コミュニケーションの真意

言葉というのは分かれていくようにできています。最初は大きなシンプルな言葉であっても、具体的に伝えようとすると細分化されてしまうものなのです。

「生まれた」ができれば「死んだ」ができ、「どのように生まれた」かでまた細分化されます、「明るい」と言えば「暗い」ができ、「どのように明るいか」がでれば、「このように暗い」とでます。そうやって、拡がりが組み合わせにより無限に細分化していくとも言えるのです。

よく何かの研究資料などを観れば、よくもここまで細かくしたものだと分析に感心することもありますが言葉を使って説明しようとすればいくらでも細分化できるし、広範囲のことまで調べ上げていくことはできるのです。

しかし実際はその言葉という大変j細かく細分化された媒体を通して私たちは具体的に何かを体験もせずに脳で理解しようとします。それでは本当のことはそれぞれ人が勝手に細分化された通りのものに理解してしまいます。

昔の人は、五感をフル稼働してそのものの理解をしました。子どもの頃の確認の仕方のように、触ったり舐めたり、感じたりしながら味わうようにです。それだけゆっくりできた時間もあったのでしょう。

しかし今の社会で大人になれば、短い時間でそれを言葉のみで表現していかなければなりません。特にインターネットなどという媒体が広がれば、余計に眼だけで追う情報に溢れてしまっているのです。

昨日、ライターの方との打ち合わせでもどのように言葉を取り扱うかということの難しさを実感しています。どこまでの道具でどこまでを行うかというのは、私たちのIT技術の専門性ともいえます。私が、よく情報の絞り込みや限定を行うのはそういう道具への定義がはっきりしているからなのです。

言葉というものもこれは道具の一つです。そしてもともと記憶媒体としてつくられたものがこの道具なのだから同じようにどこまでの役割で限定するかを定めなければ活かせません。

実際は伝統寺院などと同じく、その場に足を運んでそこにある建造物や遺品を観たり触ったり感じたりすることで言葉で学んだことのすり合わせをしていくのです。

そう思うとき、如何に言葉や写真だけでは限界があるのかというのを感じるのです。そしてそれが思想や哲学、または考え方というものであれば余計にそれを言葉などで伝えようとすることは難しいのです。

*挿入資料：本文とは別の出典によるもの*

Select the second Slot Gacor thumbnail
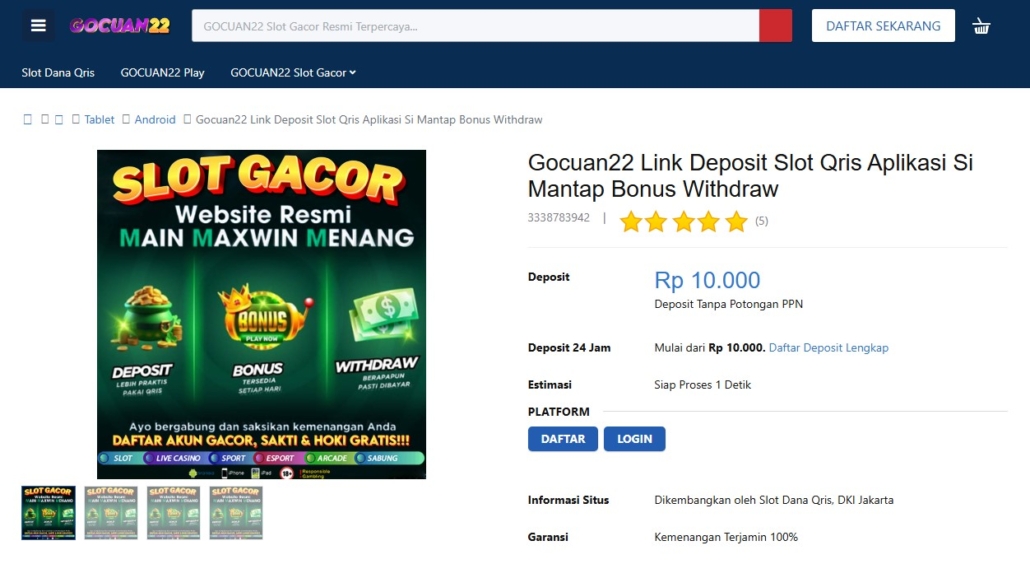 (111, 513)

だからこそ実践というものが光るのです、どれだけ言葉で語り尽くしても一つの実践には敵いません。それは真心と同じく、どれだけ綺麗に着飾ったとしても心を籠めた一つの実践の前では色あせてしまうのです。

そしてその実践から語られる言葉や文字はやはりシンプルで重厚感があるものです。
なぜならそこには、言葉に何かが入っているからです。
この何かとは、人生観であったり生き方であったり、根底に流れる思想、魂ともいうものです。

そしてそういうものを感じるとき人がその実践を通して何を伝えようとしているか、その実践を通して何を気づいているのか、その実践そのものが持つ深淵な意味を感じることができるのです。

私たちは言葉というものを使わなくても、他人に大切なことを伝達していくことができます。そしてそれはすべてに置いて自分の「心」を使うことで行います。自分の心がいつもむき出しに世の中に素直にオープンであれば次第に色々なことは人づてに伝わっていくものです。

そしてその伝わっていくのは、自分の人格であるのです。
人格が感化していくことで理念や思想、その人そのものが人づてに浸透します。

生命はとても神秘的なもので、動植物も同じように繋がりや絆の感化を通じて成長しあっていくのです。まだまだ、道具としての言葉をどのように活かすか、コミュニケーションの在り方を実践を通じて深めていこうと思います。